▶ What needs to be done
Return verbatim every line from the one containing "Describe the element at coordinates (2153, 1193)" through the last line of the rows below, including both of those lines.

-.-.-

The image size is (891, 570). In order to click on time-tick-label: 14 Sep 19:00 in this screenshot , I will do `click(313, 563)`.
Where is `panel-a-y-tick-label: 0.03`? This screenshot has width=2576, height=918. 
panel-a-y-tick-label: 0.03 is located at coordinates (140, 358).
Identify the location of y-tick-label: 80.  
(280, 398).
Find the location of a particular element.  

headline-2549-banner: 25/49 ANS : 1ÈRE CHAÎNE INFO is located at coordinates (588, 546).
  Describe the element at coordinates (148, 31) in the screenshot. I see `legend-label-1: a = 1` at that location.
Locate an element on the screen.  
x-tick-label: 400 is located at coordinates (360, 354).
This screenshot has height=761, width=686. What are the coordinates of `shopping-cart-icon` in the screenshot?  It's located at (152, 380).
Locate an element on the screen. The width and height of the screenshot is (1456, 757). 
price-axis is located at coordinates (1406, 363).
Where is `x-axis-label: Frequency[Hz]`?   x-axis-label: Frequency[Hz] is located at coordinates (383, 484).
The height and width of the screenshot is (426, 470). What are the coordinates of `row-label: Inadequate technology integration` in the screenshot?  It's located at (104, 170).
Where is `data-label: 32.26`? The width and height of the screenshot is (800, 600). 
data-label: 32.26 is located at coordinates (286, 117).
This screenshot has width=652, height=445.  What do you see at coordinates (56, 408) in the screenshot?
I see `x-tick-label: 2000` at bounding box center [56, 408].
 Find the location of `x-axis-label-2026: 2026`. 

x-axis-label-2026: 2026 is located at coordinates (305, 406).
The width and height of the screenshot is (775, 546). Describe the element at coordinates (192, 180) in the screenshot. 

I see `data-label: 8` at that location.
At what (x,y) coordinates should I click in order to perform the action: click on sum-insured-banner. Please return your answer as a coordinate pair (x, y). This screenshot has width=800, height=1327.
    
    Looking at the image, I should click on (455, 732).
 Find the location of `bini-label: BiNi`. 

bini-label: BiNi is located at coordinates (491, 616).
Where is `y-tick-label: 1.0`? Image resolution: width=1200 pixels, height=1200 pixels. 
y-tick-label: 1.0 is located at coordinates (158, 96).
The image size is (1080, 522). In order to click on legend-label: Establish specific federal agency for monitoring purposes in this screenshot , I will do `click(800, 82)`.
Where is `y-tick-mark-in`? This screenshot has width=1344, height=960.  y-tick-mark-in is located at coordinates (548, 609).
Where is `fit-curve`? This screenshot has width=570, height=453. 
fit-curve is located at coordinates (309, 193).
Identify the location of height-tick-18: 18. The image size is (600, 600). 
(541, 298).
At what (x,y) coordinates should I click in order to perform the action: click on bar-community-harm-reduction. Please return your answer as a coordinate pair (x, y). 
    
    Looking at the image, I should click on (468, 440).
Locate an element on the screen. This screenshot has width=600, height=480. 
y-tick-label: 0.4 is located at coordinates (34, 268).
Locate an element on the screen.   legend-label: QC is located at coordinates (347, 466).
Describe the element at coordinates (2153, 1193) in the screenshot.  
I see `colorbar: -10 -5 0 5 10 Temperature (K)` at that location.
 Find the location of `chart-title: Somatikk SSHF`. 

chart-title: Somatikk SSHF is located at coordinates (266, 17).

-.-.-

▶ Output of the exercise
Describe the element at coordinates (2153, 1193) in the screenshot.  
I see `colorbar: -10 -5 0 5 10 Temperature (K)` at that location.
 Find the location of `chart-title: Somatikk SSHF`. 

chart-title: Somatikk SSHF is located at coordinates (266, 17).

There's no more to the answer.